Traveling 160 miles an hour, Clark assumed the positions familiar to him as a young airman -- as the flight engineer and as the bombadier, simulating dropping a bomb.
"I have not experienced that since I was 19," he said. "That was such a great experience to feel that. ... I felt like I was 19 again. Literally, I felt like I did the very first time I ever got into an Air Force plane."
The lengthy, rich history surrounding him was not lost on the educator.
"There were a lot of ghosts in the airplane with us," he said with a smile. "When I sat down in that seat in the radio operator's position, you can't help but wonder."
It gave him pause, as a poignant story came to mind.
"At the end of World War II, one of the American Air Force generals was at the American cemetery right outside of Cambridge, England," he said. "There were all of these white crosses, and he said, 'All the fine young men.' I thought about that Saturday."
It was a great day, he said.
The only thing better was having the opportunity to talk with some of the older veterans who also shared the experience.
"They were in their early 90s, late 80s.
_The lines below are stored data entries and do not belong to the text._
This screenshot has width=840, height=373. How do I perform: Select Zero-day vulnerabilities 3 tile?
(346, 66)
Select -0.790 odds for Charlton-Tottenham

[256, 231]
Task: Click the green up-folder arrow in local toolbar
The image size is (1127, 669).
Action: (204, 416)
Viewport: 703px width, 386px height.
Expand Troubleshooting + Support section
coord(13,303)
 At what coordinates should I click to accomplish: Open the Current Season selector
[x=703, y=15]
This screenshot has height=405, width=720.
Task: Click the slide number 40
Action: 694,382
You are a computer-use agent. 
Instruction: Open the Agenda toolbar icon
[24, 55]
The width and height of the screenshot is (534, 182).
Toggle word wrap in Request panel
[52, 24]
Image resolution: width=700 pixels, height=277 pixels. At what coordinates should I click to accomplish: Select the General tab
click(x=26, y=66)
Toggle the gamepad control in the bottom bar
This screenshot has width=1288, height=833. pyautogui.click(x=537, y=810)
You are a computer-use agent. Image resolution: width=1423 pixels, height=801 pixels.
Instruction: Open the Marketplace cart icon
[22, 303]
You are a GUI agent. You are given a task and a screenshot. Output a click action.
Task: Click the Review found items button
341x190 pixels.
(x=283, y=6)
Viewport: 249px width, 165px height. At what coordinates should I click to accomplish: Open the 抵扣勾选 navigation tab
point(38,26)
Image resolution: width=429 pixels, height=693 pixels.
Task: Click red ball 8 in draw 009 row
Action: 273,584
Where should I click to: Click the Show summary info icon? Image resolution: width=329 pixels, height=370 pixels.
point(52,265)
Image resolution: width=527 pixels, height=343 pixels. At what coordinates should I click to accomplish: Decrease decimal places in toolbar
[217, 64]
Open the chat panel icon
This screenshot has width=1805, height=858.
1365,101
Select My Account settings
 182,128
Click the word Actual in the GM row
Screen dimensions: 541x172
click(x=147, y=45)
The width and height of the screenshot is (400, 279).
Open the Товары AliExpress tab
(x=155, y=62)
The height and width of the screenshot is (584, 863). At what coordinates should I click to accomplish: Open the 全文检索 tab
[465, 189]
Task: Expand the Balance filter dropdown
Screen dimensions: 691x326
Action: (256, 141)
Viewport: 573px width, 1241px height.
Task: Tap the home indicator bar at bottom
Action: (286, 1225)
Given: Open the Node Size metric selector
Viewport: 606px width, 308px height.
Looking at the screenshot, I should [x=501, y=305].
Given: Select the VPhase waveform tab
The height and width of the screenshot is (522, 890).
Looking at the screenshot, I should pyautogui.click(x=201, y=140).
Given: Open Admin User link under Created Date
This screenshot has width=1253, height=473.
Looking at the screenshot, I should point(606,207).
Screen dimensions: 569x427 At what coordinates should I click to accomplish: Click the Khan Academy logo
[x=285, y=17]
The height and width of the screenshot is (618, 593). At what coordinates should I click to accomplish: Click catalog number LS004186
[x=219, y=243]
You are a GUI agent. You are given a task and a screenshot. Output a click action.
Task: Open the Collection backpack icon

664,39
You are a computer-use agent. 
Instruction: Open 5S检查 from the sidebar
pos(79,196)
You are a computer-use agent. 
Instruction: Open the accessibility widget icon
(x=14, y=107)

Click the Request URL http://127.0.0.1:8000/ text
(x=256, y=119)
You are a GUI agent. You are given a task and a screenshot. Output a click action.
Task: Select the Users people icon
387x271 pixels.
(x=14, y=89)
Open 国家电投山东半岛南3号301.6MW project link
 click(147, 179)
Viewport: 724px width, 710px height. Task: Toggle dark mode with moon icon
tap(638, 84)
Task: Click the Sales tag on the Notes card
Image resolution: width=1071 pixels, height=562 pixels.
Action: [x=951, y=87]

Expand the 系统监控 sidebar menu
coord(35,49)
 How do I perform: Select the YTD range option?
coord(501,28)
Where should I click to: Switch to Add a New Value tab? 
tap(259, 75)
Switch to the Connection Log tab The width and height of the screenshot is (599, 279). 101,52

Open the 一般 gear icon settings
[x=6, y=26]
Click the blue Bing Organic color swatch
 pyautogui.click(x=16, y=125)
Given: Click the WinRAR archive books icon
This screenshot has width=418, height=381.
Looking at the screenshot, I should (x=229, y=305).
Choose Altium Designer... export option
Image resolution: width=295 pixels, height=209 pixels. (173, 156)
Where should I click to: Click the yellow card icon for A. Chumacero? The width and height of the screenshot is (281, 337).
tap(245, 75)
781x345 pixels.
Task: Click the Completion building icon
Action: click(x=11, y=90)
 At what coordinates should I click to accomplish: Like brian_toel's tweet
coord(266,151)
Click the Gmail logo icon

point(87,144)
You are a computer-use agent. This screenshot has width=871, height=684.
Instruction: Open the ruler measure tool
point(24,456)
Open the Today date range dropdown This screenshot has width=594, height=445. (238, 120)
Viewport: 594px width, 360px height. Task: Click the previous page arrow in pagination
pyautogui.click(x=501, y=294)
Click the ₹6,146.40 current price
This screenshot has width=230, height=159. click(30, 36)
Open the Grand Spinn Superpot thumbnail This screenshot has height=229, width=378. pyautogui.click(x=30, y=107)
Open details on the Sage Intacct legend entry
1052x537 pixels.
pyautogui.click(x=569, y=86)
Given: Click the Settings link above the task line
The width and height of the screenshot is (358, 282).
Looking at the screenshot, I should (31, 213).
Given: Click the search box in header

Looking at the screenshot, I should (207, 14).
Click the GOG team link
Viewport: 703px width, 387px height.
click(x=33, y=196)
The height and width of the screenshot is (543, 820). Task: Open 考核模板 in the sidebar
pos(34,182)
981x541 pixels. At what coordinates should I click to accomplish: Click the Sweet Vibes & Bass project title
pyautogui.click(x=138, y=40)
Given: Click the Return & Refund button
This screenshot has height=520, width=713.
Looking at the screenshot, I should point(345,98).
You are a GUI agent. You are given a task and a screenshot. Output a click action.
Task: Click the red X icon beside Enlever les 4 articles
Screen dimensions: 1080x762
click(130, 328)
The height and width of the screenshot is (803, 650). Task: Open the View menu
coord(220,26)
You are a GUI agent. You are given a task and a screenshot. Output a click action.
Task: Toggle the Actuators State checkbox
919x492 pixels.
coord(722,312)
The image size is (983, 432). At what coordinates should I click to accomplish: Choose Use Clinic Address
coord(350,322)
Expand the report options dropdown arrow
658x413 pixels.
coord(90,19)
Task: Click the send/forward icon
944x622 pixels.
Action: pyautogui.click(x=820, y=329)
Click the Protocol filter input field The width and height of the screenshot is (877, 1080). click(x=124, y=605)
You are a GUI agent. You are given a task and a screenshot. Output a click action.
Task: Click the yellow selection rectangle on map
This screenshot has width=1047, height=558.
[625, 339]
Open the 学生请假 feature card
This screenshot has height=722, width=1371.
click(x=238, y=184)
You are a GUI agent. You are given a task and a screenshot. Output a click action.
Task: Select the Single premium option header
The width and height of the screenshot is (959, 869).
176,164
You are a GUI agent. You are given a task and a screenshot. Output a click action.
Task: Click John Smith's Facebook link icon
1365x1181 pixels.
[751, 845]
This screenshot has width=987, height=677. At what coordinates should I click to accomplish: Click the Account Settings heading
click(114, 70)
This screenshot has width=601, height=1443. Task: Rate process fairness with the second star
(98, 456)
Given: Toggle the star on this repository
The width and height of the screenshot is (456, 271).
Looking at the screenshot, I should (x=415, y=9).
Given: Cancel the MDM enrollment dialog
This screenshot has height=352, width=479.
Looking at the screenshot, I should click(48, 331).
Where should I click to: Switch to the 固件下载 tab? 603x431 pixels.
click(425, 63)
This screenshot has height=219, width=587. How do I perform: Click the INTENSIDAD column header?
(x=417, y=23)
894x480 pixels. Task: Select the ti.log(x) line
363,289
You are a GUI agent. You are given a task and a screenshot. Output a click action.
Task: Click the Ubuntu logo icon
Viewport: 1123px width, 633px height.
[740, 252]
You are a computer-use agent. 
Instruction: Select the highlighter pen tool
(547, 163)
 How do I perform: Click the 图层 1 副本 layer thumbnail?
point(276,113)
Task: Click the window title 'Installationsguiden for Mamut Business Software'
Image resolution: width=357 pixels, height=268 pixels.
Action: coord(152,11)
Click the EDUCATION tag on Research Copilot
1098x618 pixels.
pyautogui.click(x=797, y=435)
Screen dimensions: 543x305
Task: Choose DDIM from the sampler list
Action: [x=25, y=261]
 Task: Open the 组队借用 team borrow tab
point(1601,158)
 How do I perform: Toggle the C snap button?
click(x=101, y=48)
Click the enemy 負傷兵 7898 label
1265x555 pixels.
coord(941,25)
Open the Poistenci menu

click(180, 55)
My war was the Vietnam War and the Cold War. We had a great conversation," he said. "There were several hundred people there, and they came to shake (the veterans') hands and thank them."
Clark's current students are not the only ones who shared in his latest adventure. Earlier this week, he said he received a call from a student who graduated last year and now attends Davidson College, near Charlotte.
"We passed over Davidson" on the B-17, Clark said. "He was coming out of the cafeteria around noon when the plane passed over, and called his sister and told her he got to see a B-17. She said, 'Guess who was on it?'"
Who would have thought students he has taught since the seventh grade would transport him back to his own youth?
And yet, Clark said, one of his goals has long been to teach his classes to be independent thinkers -- "to understand the 'we' and not the 'me.'"
"My students are so special," he said. "They have given me a gift that I could never have afforded to do on my own. They will never know how much I really and truly appreciate that."